Conservator Mary Schafer at The Nelson-Atkins Museum of Art in Kansas City recently discovered a 128-year-old grasshopper forever preserved in the paint of the Olive Trees, although it’s so small it could only be spotted under magnification.
If you’re a painter working outdoors, keeping your paint detritus-free is no mean feat. It’s also well-known from his letters to his brother Theo that Van Gogh liked to paint outside – or en plein air, as artists call it.
In an 1882 letter, he inventoried new equipment that would enable him to transport and set up his materials for outside painting; and in an 1885 letter, the hardships of painting outdoors.
“But just go and sit outdoors, painting on the spot itself,” he wrote.

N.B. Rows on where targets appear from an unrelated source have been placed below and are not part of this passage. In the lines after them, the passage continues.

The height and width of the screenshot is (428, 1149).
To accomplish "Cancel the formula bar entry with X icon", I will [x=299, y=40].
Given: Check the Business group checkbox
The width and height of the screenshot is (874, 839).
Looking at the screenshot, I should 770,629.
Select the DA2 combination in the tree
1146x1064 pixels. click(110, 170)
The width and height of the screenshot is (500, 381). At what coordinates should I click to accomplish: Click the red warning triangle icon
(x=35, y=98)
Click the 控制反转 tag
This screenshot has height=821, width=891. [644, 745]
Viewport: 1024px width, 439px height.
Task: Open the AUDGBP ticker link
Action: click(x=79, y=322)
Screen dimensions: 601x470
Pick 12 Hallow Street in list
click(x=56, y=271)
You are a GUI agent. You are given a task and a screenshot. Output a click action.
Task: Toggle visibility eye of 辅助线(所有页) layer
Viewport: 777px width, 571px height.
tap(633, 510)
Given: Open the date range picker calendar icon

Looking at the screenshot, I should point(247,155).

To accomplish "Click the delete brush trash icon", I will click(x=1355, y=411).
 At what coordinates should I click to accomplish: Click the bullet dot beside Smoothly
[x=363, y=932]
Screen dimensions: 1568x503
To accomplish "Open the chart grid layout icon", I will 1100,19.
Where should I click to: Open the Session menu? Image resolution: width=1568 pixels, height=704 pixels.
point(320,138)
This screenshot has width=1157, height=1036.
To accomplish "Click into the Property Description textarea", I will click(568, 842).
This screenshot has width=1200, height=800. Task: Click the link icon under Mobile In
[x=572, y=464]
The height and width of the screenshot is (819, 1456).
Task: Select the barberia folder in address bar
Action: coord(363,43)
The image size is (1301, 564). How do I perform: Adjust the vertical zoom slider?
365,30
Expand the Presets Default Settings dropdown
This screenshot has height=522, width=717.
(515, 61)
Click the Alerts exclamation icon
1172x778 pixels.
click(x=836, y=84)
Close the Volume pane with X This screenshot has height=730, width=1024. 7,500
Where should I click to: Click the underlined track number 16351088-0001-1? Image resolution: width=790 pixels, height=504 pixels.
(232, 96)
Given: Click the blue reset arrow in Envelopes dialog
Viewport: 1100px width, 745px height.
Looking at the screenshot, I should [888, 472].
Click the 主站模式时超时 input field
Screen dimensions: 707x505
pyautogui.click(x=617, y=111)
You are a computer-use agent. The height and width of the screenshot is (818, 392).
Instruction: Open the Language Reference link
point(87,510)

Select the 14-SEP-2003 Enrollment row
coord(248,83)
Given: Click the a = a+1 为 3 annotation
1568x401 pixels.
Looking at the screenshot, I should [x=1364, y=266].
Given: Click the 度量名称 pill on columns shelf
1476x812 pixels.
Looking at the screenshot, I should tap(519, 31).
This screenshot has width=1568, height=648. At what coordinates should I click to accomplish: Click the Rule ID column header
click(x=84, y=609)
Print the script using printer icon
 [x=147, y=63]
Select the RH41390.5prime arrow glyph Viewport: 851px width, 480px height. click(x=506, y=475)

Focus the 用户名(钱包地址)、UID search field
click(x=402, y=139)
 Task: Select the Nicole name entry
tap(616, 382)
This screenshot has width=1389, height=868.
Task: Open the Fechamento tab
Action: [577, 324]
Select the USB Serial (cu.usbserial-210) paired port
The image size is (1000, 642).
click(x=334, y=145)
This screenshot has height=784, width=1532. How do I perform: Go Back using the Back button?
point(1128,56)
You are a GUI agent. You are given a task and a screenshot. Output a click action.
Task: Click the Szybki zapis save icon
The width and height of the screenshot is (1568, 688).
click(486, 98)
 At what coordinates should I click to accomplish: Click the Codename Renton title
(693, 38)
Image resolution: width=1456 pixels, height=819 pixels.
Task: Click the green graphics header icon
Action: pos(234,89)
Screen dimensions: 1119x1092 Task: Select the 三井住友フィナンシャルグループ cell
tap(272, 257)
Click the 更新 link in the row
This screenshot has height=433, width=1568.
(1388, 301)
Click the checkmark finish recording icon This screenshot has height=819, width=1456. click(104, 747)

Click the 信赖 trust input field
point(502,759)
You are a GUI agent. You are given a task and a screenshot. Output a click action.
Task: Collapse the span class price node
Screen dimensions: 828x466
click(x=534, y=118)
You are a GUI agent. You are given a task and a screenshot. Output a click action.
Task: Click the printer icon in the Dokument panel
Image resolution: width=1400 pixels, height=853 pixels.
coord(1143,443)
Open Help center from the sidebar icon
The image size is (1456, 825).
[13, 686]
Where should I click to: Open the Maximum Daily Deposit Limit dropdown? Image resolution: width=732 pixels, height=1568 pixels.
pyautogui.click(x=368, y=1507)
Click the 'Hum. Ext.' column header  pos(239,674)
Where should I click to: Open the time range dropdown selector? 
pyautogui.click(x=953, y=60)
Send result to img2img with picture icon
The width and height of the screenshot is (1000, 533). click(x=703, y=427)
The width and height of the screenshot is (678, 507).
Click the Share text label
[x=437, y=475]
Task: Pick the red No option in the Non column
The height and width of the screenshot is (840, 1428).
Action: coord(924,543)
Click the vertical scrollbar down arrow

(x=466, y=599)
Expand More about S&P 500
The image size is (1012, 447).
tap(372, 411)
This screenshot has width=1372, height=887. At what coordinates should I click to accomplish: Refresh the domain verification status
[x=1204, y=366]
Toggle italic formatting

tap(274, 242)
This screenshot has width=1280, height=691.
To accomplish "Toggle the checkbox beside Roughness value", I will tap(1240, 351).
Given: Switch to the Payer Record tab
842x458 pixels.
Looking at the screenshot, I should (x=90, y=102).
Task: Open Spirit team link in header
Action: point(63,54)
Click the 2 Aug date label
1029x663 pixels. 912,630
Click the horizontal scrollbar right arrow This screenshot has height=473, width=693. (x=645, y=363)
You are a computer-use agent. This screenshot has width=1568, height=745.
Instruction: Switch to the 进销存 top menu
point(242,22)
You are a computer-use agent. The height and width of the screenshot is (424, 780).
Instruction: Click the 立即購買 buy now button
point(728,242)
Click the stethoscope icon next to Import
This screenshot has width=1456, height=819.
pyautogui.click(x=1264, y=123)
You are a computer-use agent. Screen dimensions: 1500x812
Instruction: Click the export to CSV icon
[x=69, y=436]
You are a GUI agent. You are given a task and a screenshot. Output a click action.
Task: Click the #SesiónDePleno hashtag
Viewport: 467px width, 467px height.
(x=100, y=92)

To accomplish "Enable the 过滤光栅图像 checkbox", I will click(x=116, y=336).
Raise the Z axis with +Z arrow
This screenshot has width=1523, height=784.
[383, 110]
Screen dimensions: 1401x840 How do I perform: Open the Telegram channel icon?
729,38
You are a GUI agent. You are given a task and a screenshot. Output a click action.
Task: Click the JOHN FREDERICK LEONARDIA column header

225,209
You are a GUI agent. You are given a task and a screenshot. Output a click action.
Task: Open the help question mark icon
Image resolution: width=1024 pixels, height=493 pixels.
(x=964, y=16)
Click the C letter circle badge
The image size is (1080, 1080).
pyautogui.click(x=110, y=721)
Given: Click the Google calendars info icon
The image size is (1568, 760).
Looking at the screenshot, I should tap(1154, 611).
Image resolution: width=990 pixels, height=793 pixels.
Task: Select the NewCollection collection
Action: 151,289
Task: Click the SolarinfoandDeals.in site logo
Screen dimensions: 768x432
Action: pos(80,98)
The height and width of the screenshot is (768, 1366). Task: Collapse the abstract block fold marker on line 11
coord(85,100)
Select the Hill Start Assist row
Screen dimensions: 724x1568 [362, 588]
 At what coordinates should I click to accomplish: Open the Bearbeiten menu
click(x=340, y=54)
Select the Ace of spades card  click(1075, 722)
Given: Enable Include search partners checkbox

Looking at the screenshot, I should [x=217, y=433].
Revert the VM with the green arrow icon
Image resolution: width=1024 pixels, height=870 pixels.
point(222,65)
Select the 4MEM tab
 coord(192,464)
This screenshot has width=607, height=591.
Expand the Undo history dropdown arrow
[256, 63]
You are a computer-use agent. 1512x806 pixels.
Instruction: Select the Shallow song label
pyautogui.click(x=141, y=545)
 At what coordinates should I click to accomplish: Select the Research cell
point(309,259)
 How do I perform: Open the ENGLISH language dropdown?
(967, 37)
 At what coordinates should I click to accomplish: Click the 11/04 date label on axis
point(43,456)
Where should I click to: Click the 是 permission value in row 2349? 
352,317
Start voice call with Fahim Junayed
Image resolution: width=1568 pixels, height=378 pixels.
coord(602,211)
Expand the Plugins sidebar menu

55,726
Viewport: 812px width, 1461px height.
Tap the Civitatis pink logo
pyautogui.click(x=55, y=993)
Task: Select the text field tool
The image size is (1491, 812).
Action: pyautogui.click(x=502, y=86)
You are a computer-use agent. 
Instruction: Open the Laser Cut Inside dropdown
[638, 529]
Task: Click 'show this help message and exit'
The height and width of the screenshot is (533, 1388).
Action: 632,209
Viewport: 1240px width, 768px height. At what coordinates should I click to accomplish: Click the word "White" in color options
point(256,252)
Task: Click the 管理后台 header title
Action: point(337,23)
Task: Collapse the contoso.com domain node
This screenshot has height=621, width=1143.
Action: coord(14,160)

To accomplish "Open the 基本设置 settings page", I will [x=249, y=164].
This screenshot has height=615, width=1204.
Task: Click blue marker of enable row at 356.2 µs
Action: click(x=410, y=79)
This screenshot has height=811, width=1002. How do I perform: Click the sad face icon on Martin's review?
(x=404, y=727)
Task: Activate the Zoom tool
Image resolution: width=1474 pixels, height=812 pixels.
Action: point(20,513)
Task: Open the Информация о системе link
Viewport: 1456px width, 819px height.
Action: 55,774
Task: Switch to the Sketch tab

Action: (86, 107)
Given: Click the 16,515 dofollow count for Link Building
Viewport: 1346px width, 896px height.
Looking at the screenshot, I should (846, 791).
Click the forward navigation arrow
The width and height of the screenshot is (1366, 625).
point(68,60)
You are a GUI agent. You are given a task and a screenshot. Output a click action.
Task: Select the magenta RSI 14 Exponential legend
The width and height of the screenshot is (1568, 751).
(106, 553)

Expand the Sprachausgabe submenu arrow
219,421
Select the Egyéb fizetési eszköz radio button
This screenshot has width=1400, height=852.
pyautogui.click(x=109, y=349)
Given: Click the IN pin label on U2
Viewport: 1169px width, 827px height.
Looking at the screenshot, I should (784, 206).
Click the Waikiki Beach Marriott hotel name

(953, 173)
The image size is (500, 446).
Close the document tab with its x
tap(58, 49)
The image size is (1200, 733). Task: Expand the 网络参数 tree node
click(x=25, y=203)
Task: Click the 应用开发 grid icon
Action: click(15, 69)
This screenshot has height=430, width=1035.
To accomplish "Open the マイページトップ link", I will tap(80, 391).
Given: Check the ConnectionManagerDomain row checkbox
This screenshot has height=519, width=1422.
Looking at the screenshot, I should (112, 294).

“Then all sorts of things like the following happen – I must have picked a good hundred flies and more off the four canvases that you’ll be getting, not to mention dust and sand [..] not to mention that, when one carries them across the heath and through hedgerows for a few hours, the odd branch or two scrapes across them.”
Sometimes these foreign materials embedded in the paint can help tell more about when and where the artwork was created.
“It is not unusual to find insects or plant material in a painting that was completed outdoors,” Schafer said.”But in this case, we were curious if the grasshopper could be used to identify the particular season in which this work was painted.”